We probe the scale dependence of the primordial spectrum in the light of the three-year WMAP (WMAP3) alone and WMAP3 in combination with the other cosmological observations such as galaxy clustering and type Ia supernova (SNIa). We pay particular attention to the combination with the Lyman-alpha (Ly alpha) forest. In contrast to the first-year WMAP (WMAP1), WMAP3's preference for the running of the scalar spectral index on large scales is now fairly independent of the low CMB multipoles l.
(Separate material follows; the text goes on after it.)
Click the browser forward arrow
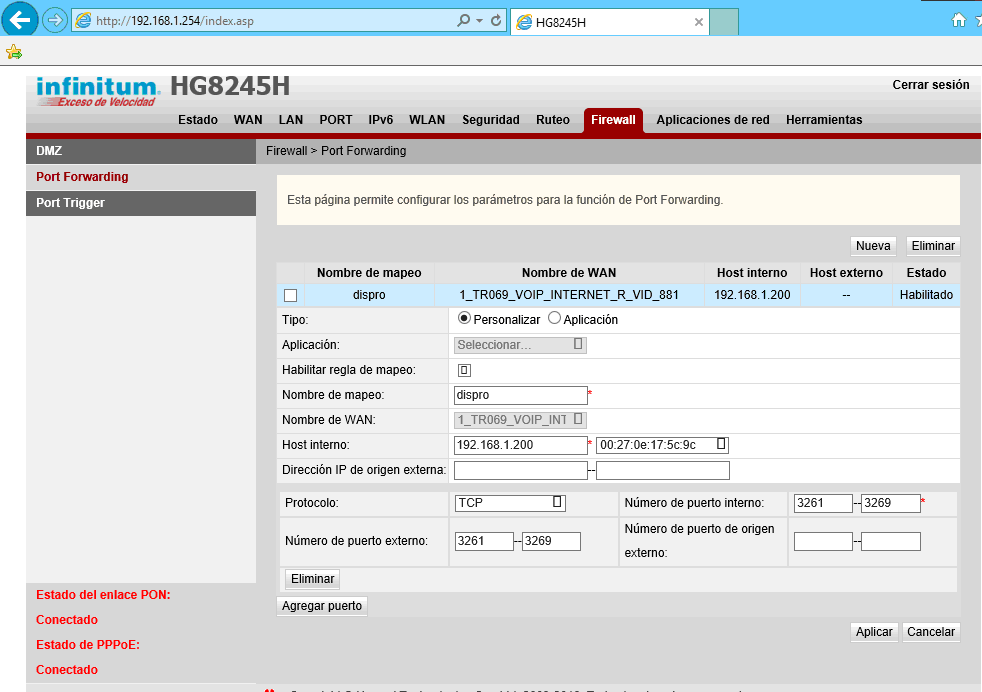55,19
A combination with the galaxy power spectrum from the Sloan Digital Sky Survey (SDSS) prefers a negative running to larger than 2 sigma, regardless of the presence of the low-l CMB ( 2 <= l <= 23) or not. On the other hand, if we focus on the power law Lambda CDM cosmology with only six parameters (matter density Omega(m)h(2), baryon density Omega(b)h(2), Hubble constant H-0, optical depth tau, the spectral index, ns, and the amplitude, A(s), of the scalar perturbation spectrum) when we drop the low-l CMB contributions WMAP3 is consistent with the Harrison-Zel'dovich-Peebles scale-invariant spectrum (n(s) = 1 and no tensor contributions) at similar to 1 sigma. When assuming a simple power-law primordial spectral index or a constant running, in the case when one drops the low-l contributions ( 2 <= l <= 23) WMAP3 is more consistent with the other observations, such as the inferred value of sigma(8).